Invoer zou nog steeds mogelijk zijn, zowel vanuit India als Brazilië, die respectievelijk de grootste en de op één na grootste suikerproducent ter wereld zijn. “Maar ten koste waarvan? En met welke gevolgen voor ons milieu?”, vroeg hij zich af. “De industrie kan niet zonder bietentelers. De tijd van lage prijzen is voorbij, er moet een correcte vergoeding komen”, stelde hij.

Geconfronteerd met stijgende productiekosten

De veelbesproken prijsverhoging wordt echter tenietgedaan door de snelle stijging van de productiekosten. Gewasbeschermingsmiddelen, meststoffen, brandstof, lonen, gas, elektriciteit... De kosten nemen toe op elk vlak! “Ik stel me liever niet voor hoe de situatie er zou uitzien als de suiker- en bietenprijzen niet dezelfde trend hadden gevolgd”, merkte Jean-Paul Vanelderen op.

Hij betreurde echter dat de industrie de bietentelers nog meer onder druk zet met een energiebijdrage die niet doorberekend kan worden. De telers nemen die dus voor hun rekening. Maar dan relativeerde hij: “Dit is niet de eerste crisis die we meemaken... De telers zijn inventief en komen dit wel weer te boven... zolang alle schakels samenwerken.”

Torck antwoordde: “De energiekosten vormen ongetwijfeld een probleem, maar het biedt ook een gelegenheid om na te denken over ons energieverbruik en om alle manieren te overwegen om het te verminderen.” Het biedt ook zelfs een gelegenheid om minder afhankelijk te worden van fossiele brandstoffen door een beroep te doen op alternatieven. De suikerindustrie ziet dit ook als een gelegenheid om haar CO2-uitstoot te verkleinen. Dat vereist echter zware investeringen. En daarvoor moet winst gemaakt worden. “Alle actoren moeten hun deel van de taart krijgen. Anders zijn we niet in staat om de ontwikkelingen te financieren die nodig zijn om onze gemeenschappelijke toekomst veilig te stellen.”

Pulp, een energiebron?

Naar verwachting zullen de energieprijzen de komende maanden hoog blijven. De sector zou echter aan autonomie kunnen winnen door de pulp te gebruiken voor biomethanisatie. Enerzijds zou er gas worden geproduceerd voor de suikerfabriek, en anderzijds zou het digestaat een interessante bodemverbeteraar zijn, nu de prijs van stikstofhoudende meststoffen de pan uit rijst”, voegde Marine Raffray eraan toe.
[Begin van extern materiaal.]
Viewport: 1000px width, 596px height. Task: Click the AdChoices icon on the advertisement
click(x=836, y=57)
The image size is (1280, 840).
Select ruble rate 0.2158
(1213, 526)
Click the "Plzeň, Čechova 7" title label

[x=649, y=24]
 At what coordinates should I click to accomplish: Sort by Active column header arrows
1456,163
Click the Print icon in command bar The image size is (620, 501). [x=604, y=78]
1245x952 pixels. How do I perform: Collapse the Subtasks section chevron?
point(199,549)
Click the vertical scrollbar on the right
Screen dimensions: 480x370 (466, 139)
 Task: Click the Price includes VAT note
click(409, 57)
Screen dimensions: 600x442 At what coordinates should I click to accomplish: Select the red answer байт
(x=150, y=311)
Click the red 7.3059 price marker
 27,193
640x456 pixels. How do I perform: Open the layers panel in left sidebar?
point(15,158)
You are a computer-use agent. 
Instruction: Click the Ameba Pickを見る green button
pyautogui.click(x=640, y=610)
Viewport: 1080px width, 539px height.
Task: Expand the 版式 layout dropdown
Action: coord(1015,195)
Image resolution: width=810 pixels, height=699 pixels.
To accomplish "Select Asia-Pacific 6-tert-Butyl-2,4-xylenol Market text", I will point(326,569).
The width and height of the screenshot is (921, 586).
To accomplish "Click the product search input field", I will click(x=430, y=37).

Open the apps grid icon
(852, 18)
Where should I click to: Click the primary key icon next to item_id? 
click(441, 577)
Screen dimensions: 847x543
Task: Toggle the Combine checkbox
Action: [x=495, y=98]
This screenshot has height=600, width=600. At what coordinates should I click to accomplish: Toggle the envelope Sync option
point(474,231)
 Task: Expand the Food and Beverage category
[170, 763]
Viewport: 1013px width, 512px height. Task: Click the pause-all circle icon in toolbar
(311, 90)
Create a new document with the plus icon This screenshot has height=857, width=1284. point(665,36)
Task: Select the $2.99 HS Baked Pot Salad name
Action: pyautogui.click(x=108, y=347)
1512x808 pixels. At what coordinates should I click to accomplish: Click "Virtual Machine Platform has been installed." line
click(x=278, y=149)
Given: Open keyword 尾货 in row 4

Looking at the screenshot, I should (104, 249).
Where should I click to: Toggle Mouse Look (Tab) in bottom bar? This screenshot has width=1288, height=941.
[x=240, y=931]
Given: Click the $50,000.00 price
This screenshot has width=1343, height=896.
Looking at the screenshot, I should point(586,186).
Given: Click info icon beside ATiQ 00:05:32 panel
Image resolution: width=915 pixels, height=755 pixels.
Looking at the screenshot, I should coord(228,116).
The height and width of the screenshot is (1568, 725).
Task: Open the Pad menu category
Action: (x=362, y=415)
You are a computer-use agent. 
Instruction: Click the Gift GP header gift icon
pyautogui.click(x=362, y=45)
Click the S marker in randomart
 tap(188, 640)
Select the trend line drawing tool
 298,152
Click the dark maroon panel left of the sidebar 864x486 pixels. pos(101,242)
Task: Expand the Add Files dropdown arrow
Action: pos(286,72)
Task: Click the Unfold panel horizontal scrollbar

Het zou een aanvulling zijn op de schuimaarde die nu al op het veld wordt gebruikt.

Mogelijk is dit echter in strijd met de behoeften van de veehouders, voor wie pulp een essentieel voeder blijft. Hoewel de bietentelers dus niet gekant zijn tegen het gebruik van dit bijproduct door de suikerfabrieken, willen ze wel dat het beschikbaar blijft voor de veehouders. “Of toch al zeker voor degenen die ook telers zijn”, benadrukte Bruno de Wulf.

Met trots!

Ondanks het circulaire karakter van de sector en zijn lokale verankering heeft bietsuiker te lijden onder de concurrentie van rietsuiker. “Sommige consumenten denken dat die laatste soort beter is”, merkte Jean-Paul Vanelderen bitter op. Hij sloot af met de volgende woorden: “We moeten die vooroordelen bestrijden. Laten we trots zijn op ons werk, op het feit dat we deel uitmaken van een duurzame sector en dat we bijdragen tot het behoud van vele banen in België.”